Wideload's first project was the comedy-horror Xbox game Stubbs the Zombie in Rebel Without a Pulse, released by Aspyr Media for Halloween 2005. Production took 18 months. Wideload's own 11-person staff handled the game code, level design and writing, but everything else was outsourced. Principal contractors included The Animation Farm in Austin, Texas; audio and post-production by Post Effects in Chicago; a motion capture studio in Chicago's Hoffman Estates; and an art production house in Bangalore, India. Aspyr created the inventive Stubbs soundtrack, which restyles '50s pop standards as acidulous modern rock. (The game also features a malevolent barbershop quartet.)

Seropian tells The Escapist, "We contracted out character modeling, environment modeling, motion capture and animation, sound effects, music and voiceover, 2-D art for user interface, and the shell programming. Some of the contractors were individuals that we worked with previously at Bungie. Some were art outsourcing or post-production houses. Most were in the U.S., but two firms were overseas. In total, about 65 people [who were] not [full-time employees] of Wideload worked on Stubbs."

Does It Work?
Yes. An original and atmospheric game built on the Halo engine, Stubbs the Zombie received good reviews, though many thought it too short. Stubbs has sold well enough to fund Wideload's next project, as yet unannounced. The company will use the same method for that game.

"When I did the budget analysis prior to beginning production on Stubbs, I projected a 35 percent cost savings compared to staffing up with full-time positions," Seropian says. "However, we did have a schedule overrun of four months. Because of our low-overhead/outsourced production approach, we were able to hit our budget in spite of the delays.
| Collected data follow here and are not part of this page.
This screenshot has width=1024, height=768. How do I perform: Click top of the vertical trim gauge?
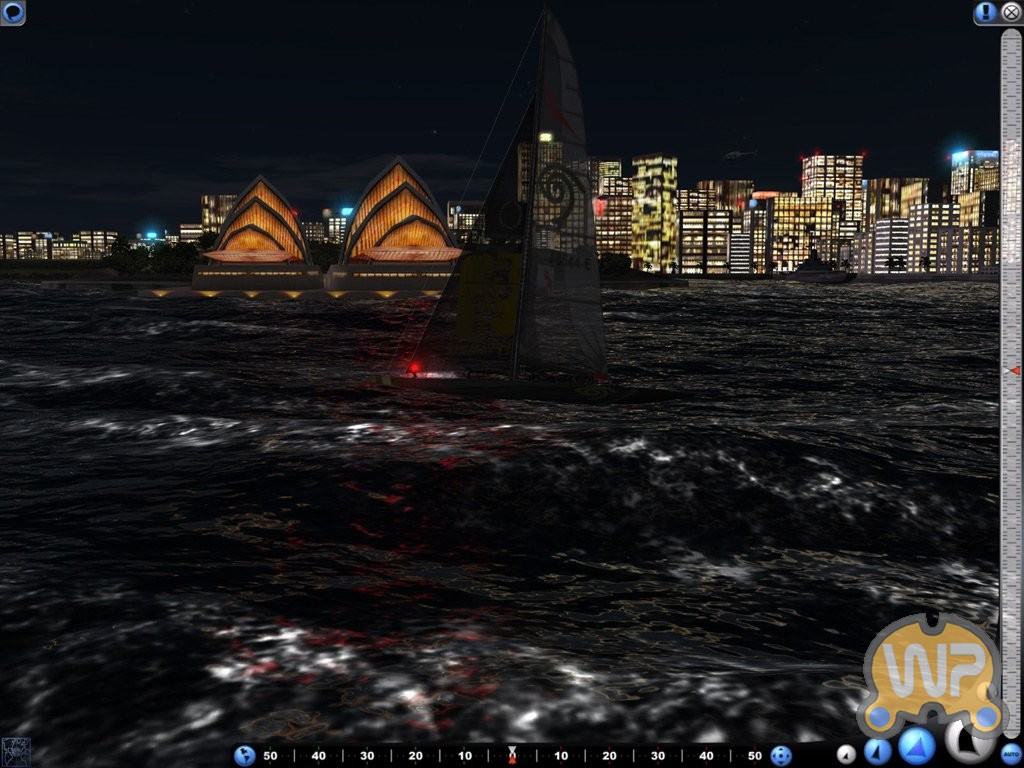pos(1011,40)
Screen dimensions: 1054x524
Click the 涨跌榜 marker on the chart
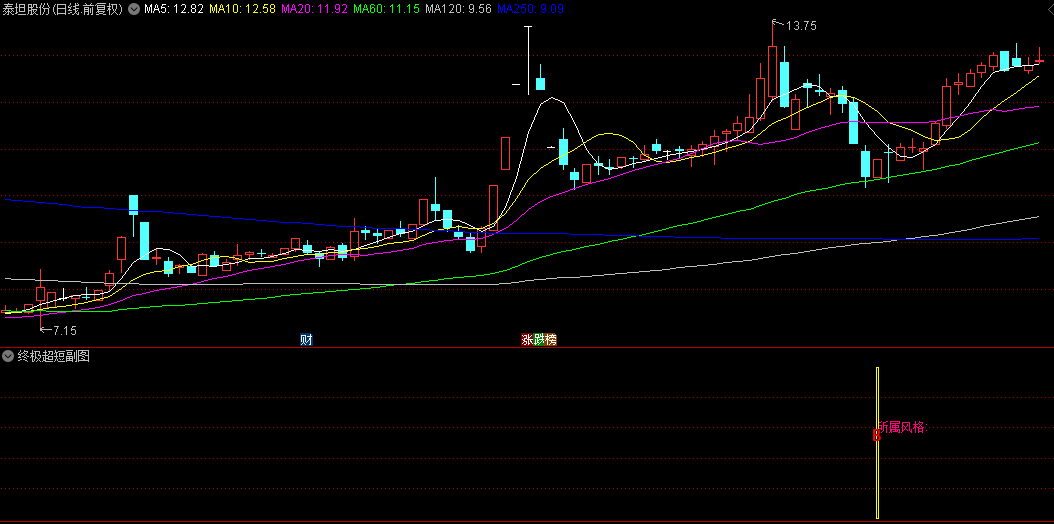click(x=538, y=340)
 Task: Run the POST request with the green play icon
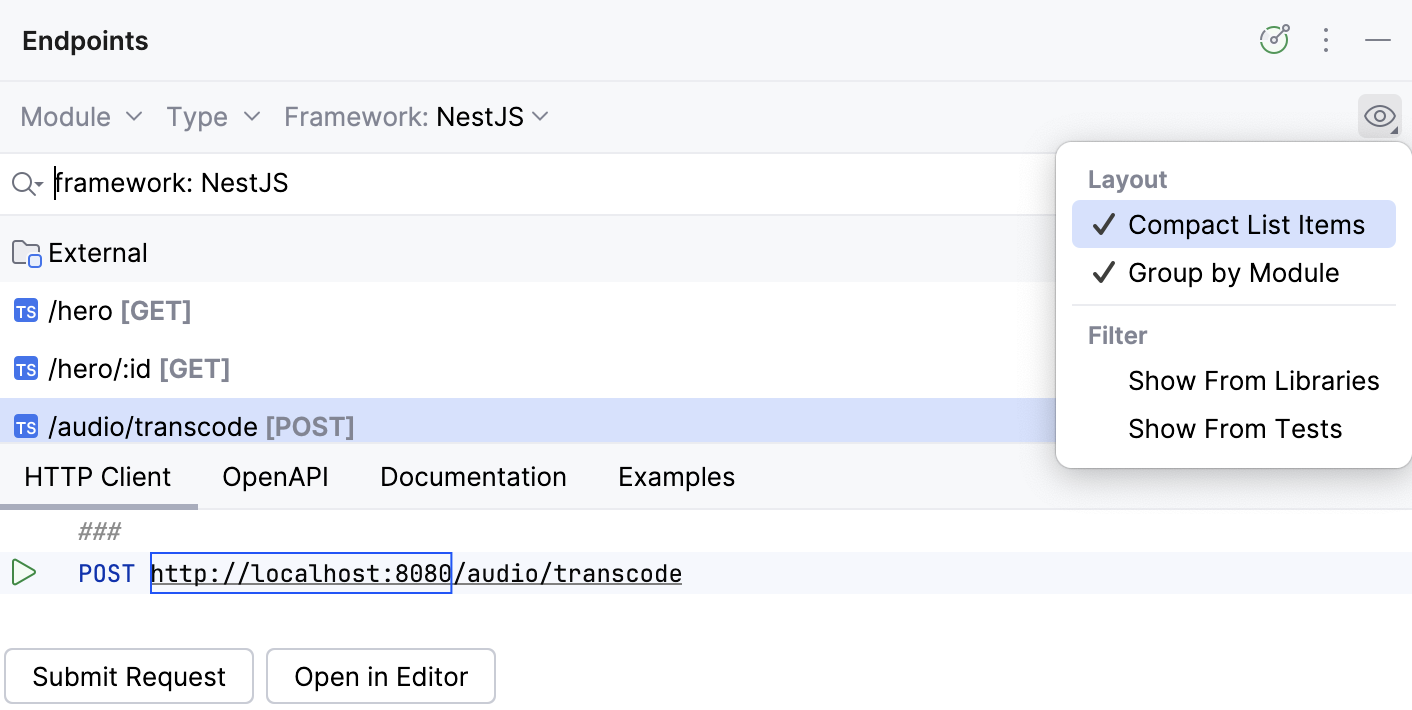pos(25,573)
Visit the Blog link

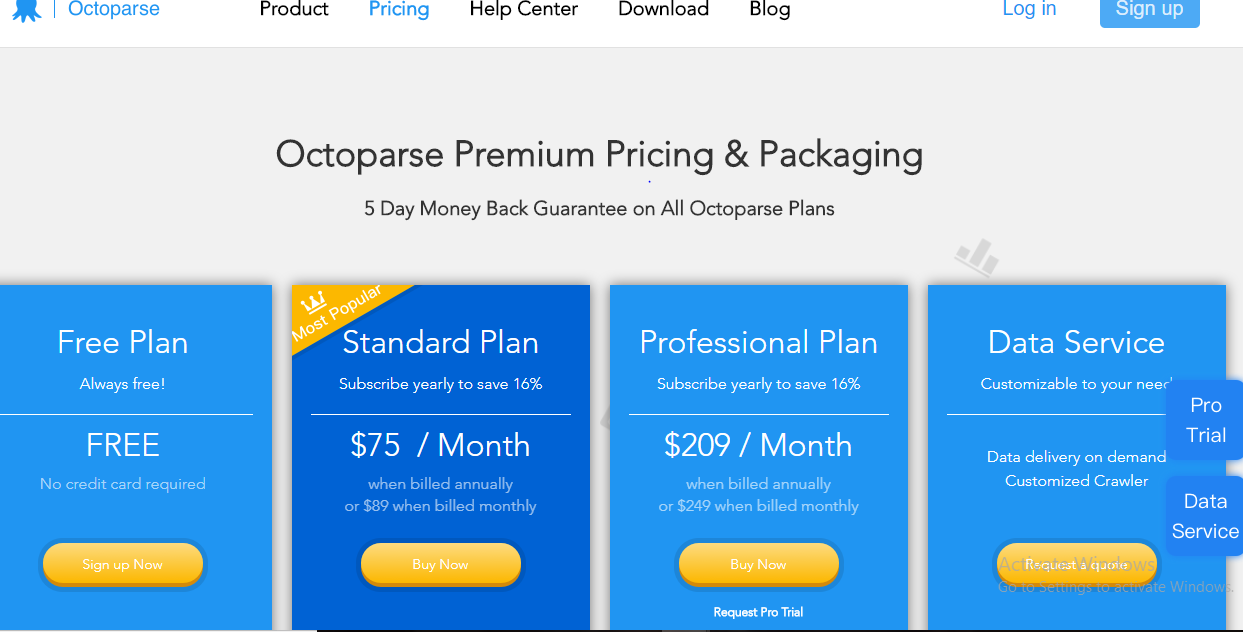(770, 9)
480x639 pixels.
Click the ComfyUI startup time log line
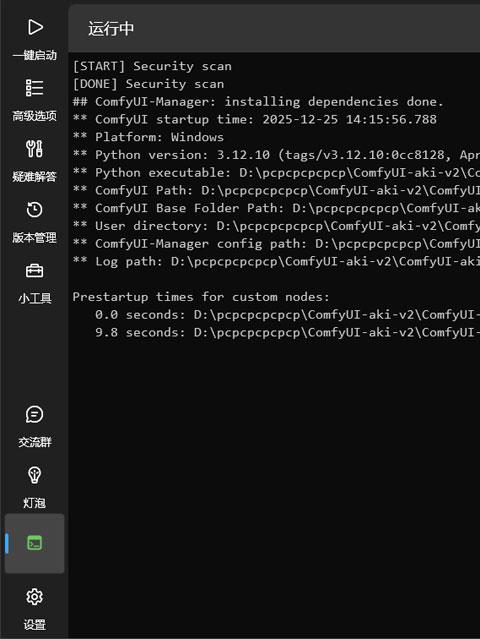click(255, 119)
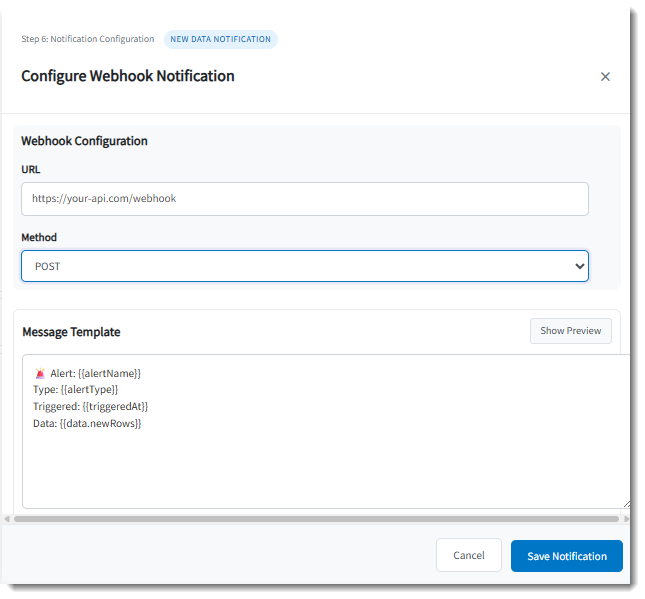
Task: Click the scrollbar right arrow
Action: 626,519
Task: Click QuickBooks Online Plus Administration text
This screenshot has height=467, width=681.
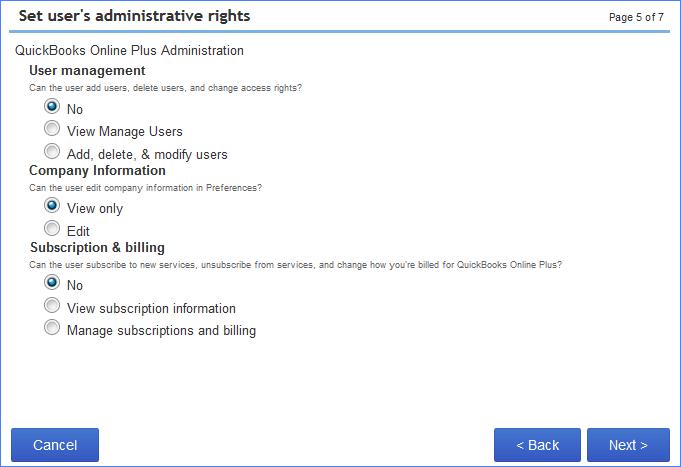Action: 129,50
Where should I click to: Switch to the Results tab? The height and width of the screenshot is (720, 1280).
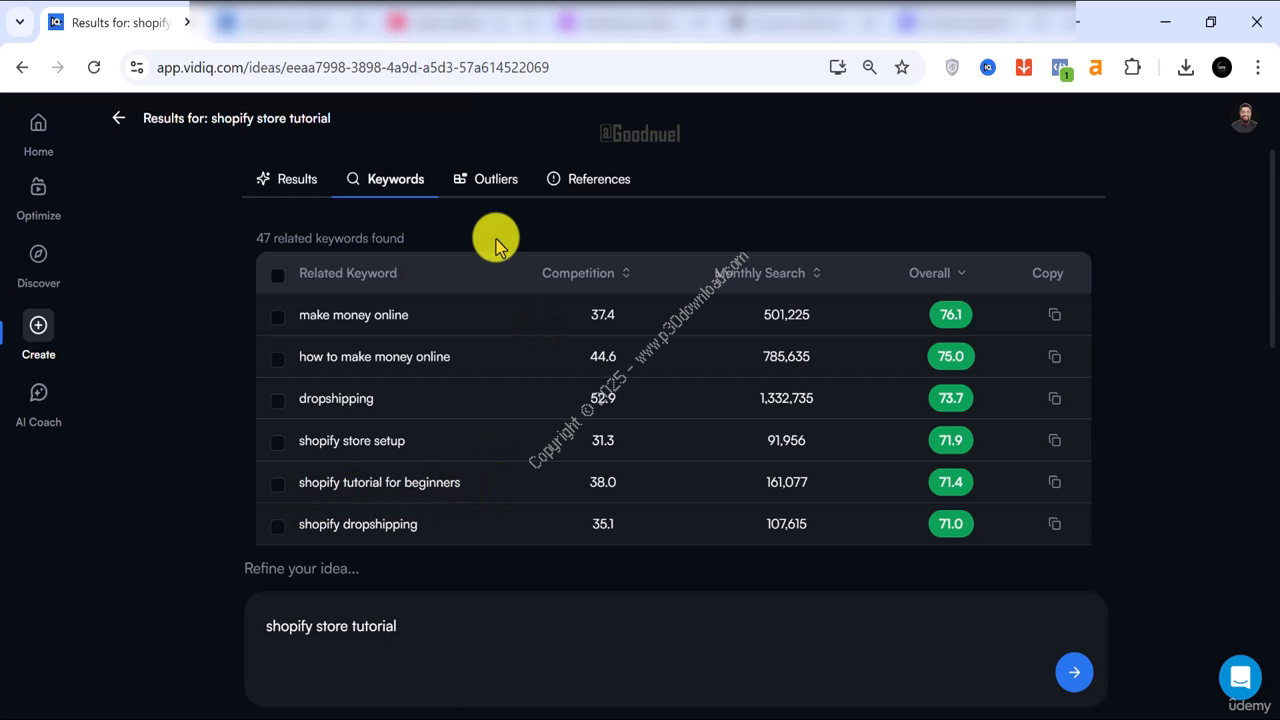287,179
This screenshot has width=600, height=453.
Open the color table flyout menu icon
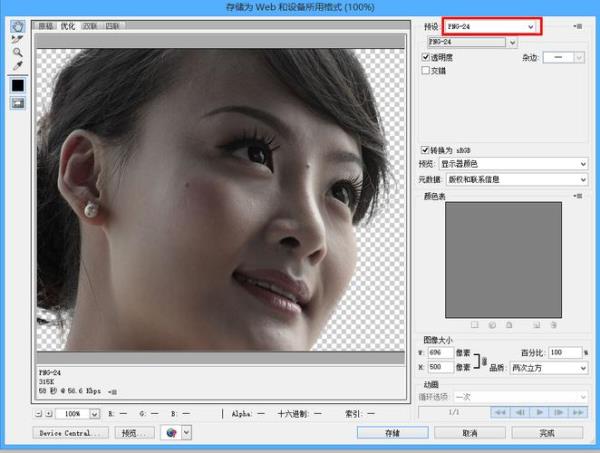580,196
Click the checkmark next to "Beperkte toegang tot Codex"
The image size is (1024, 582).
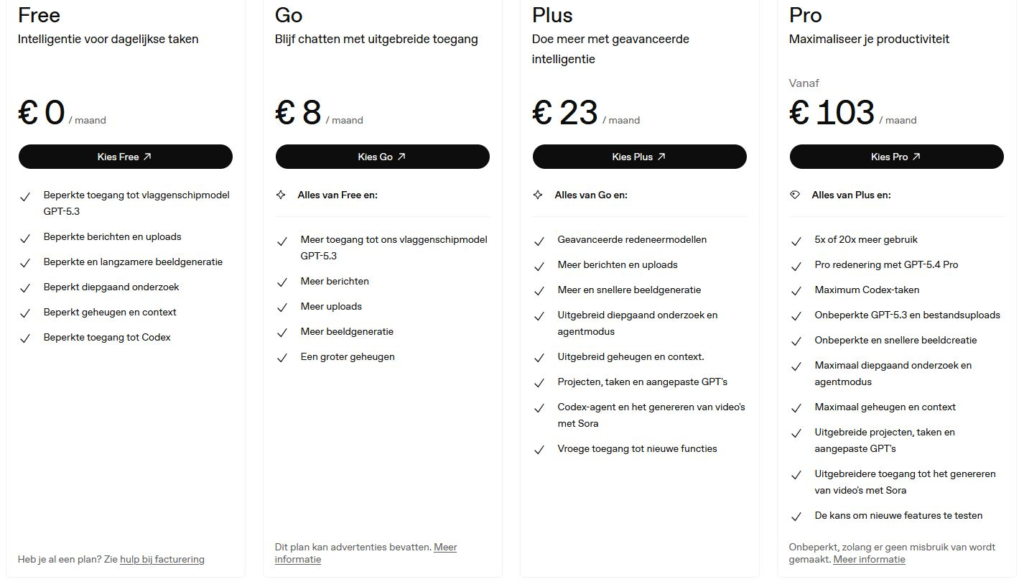pos(24,338)
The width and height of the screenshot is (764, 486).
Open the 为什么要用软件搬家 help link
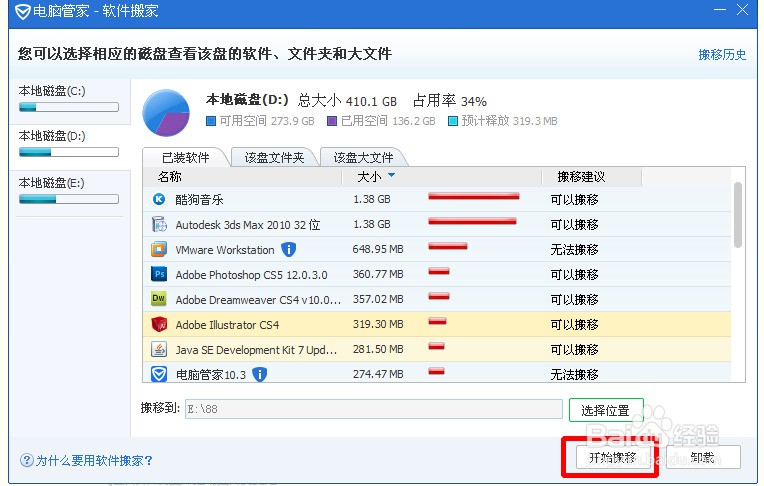click(x=87, y=461)
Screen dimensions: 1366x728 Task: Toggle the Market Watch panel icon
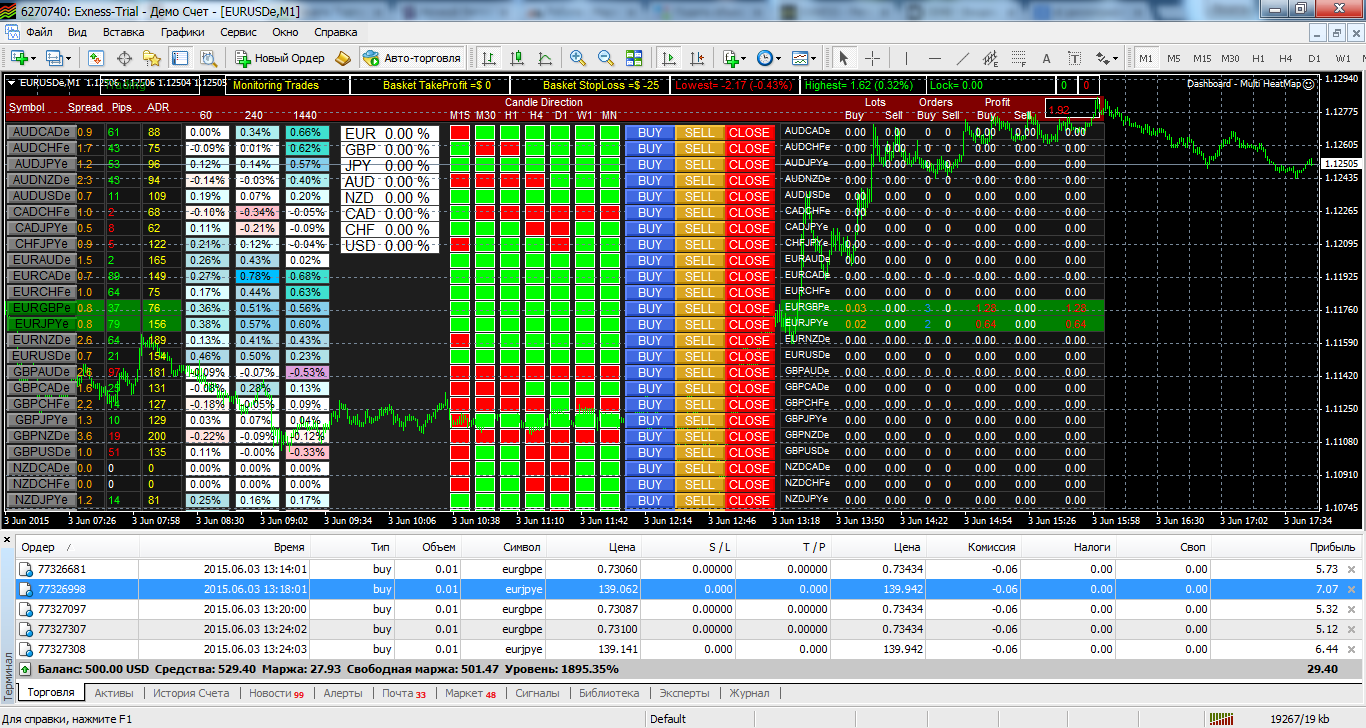tap(96, 58)
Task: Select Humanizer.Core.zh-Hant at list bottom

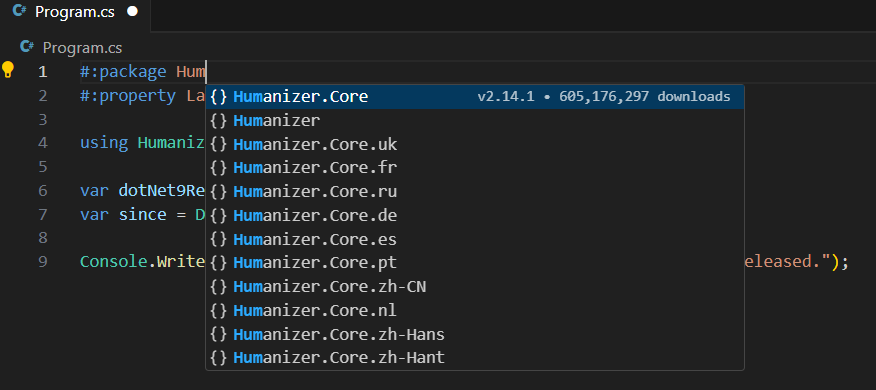Action: [475, 358]
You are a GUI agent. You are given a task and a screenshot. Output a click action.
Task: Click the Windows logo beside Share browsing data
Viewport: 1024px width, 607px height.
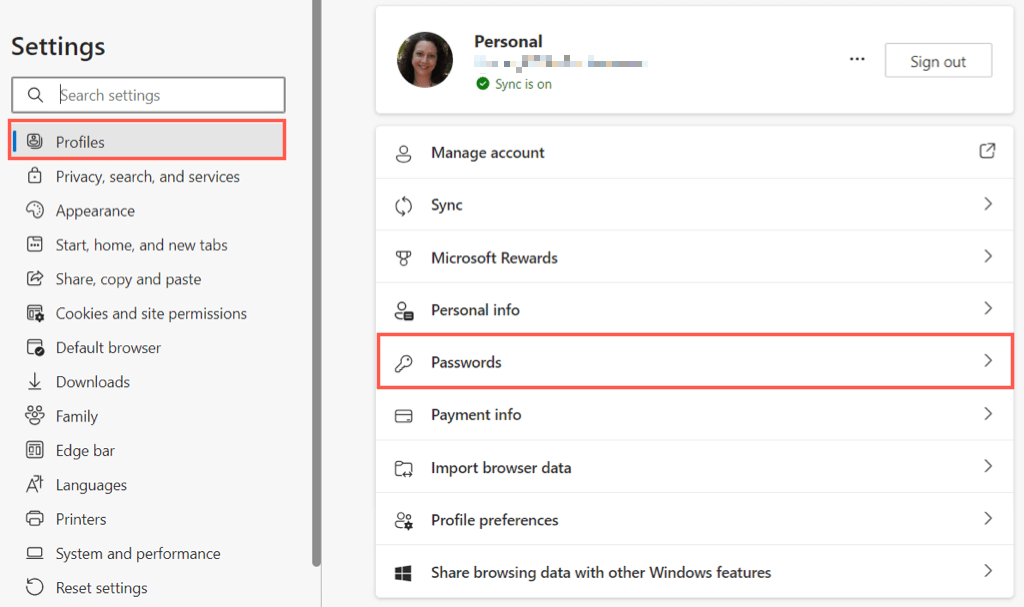point(405,572)
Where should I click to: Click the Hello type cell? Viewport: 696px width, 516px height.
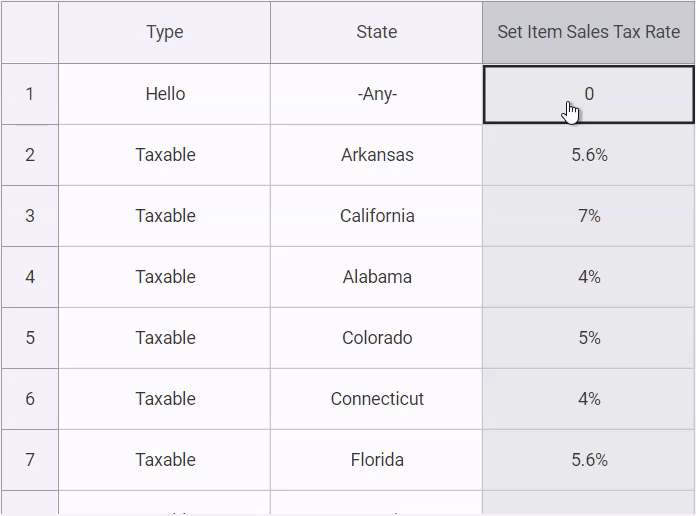pyautogui.click(x=165, y=94)
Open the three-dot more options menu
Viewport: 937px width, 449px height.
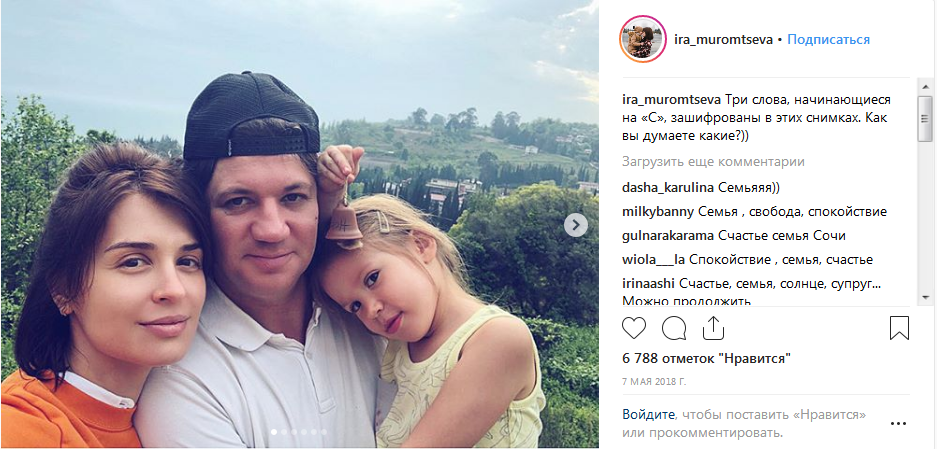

In hindsight, I expect our model saved us 45 percent on the production budget." He expects to realize similar or greater benefits on the new project.

But the Wideload way has a learning curve. Stubbs the Zombie had no producer, and that caused trouble. They had trouble getting accurate bids from contractors, trouble with underperforming workers, trouble training artists to use the engine. "The big point here is that our model works best when the iteration process is as efficient as possible. That means the cycle of assignment-production- submission-review-revision is really clean and tight. When you start dividing that process among people in different places using different tools, it can get cumbersome. We gained great efficiency once we got everyone using the same communication tools, production tools and previewing tools.

"If you are going to have contributors spread out in different locations, it's critical to have communication and production tools optimized for non-face-to-face work flow. That means you need to be super-organized and over-communicate. You need tools to preview and share ideas and direction. The outsourced model also requires different skills. For instance, artistic talent alone will not get you good results. Managing contractors takes management and direction skills you can't afford to be lazy about."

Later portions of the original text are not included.